Pearly Everlasting (2024) by Tammy Armstrong




🐻 Pearly Everlasting is a Gothic woodland story, inspired by a true account of a woman nursing a bear cub alongside her daughter, which was captured by a photographer. Set in New Brunswick, Canada during the Great Depression of 1930s, the story depicted a logging camp dwellers. Pearly Everlasting is the daughter of the cook, and she had been brought up alongside a bear, whom her mother named Bruno. To Pearly, an only child, Bruno is not just a pet, he's her brother. The result was rather unsettling - at least for me. A bear should be treated as a bear. In this story, Bruno is spoiled by the family, so much so that he resembled more of a spoiled brat than an animal - pet or wild.

🐻 All the residents of the camp has been accepting Bruno as Pearly's pet. But one day, a mean supervisor was in charge to supervise the logging, and he hated Bruno. He attempted to buy and kidnapped Bruno, but failed as all the camp residents stand for Pearly's family. Then one day the supervisor was found dead - by pearly, no less - and Bruno was suspected as the murderer. When someone attempted to poison him, Pearly decided that she can't stay put any longer, and brought Bruno away.
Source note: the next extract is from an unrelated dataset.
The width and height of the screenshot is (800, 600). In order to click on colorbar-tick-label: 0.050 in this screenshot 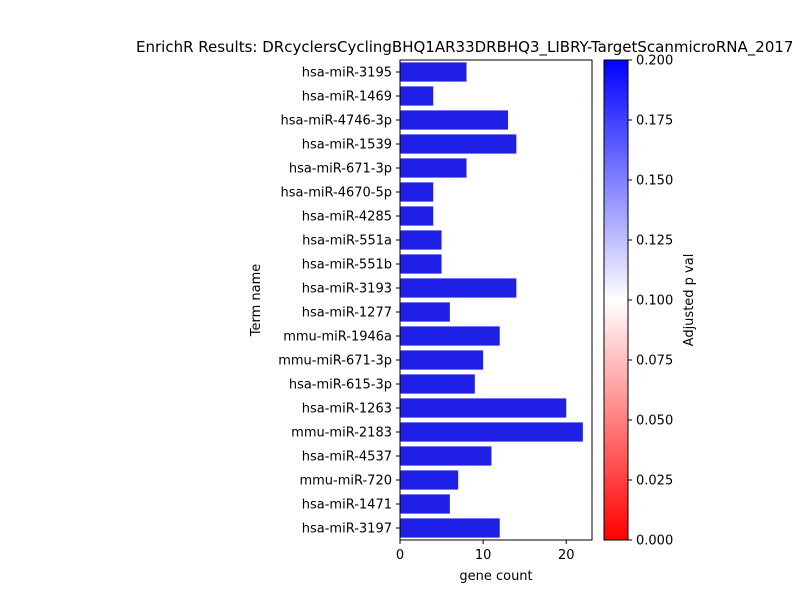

Tammy Armstrong brings us to an adventure through the snowy parts of Canada, introduced to some eccentric people such as the Song Catcher - a woman who travels cross country to collect folklore songs, and sells them to public. The adventure is also Pearly's chance to experience life outside the camp. The question is, would she eventually return to the camp? And what would happen to Bruno? Could the world normalize a girl who lives alongside a bear?

🐻 The main attraction of the story, besides Bruno, is the poetic style in which Tammy Armstrong wrote it. Unfortunately, that is also the one that put it off for me. Somehow, I couldn't relate to the story (nor the characters). To me, this is a beautiful narration, but void of a warmth which good stories usually bring to our hearts. The idea of a woman suckling a bear alongside her daughter was too much for me - I mean, why? Why not treat the bear as a bear? Is Bruno meant to be the book's attraction - a cute bear cub behaves like a boy? Well, it fails to do that. He's not cute at all; at time he's even annoying. And I couldn't relate to Pearly either. On the whole the story felt like watching a weird movie from afar. And maybe, the narrator (I listened to the audiobook) failed to enliven the story. Partly due to her droning voice, and partly, I guess, because it's half poem and half prose (which I realized, must be quite difficult to narrate). In the end, I couldn't like it; I even stopped listening after 75%. I felt like I couldn't be bother anymore whether Pearly and Bruno made it back to the camp or not.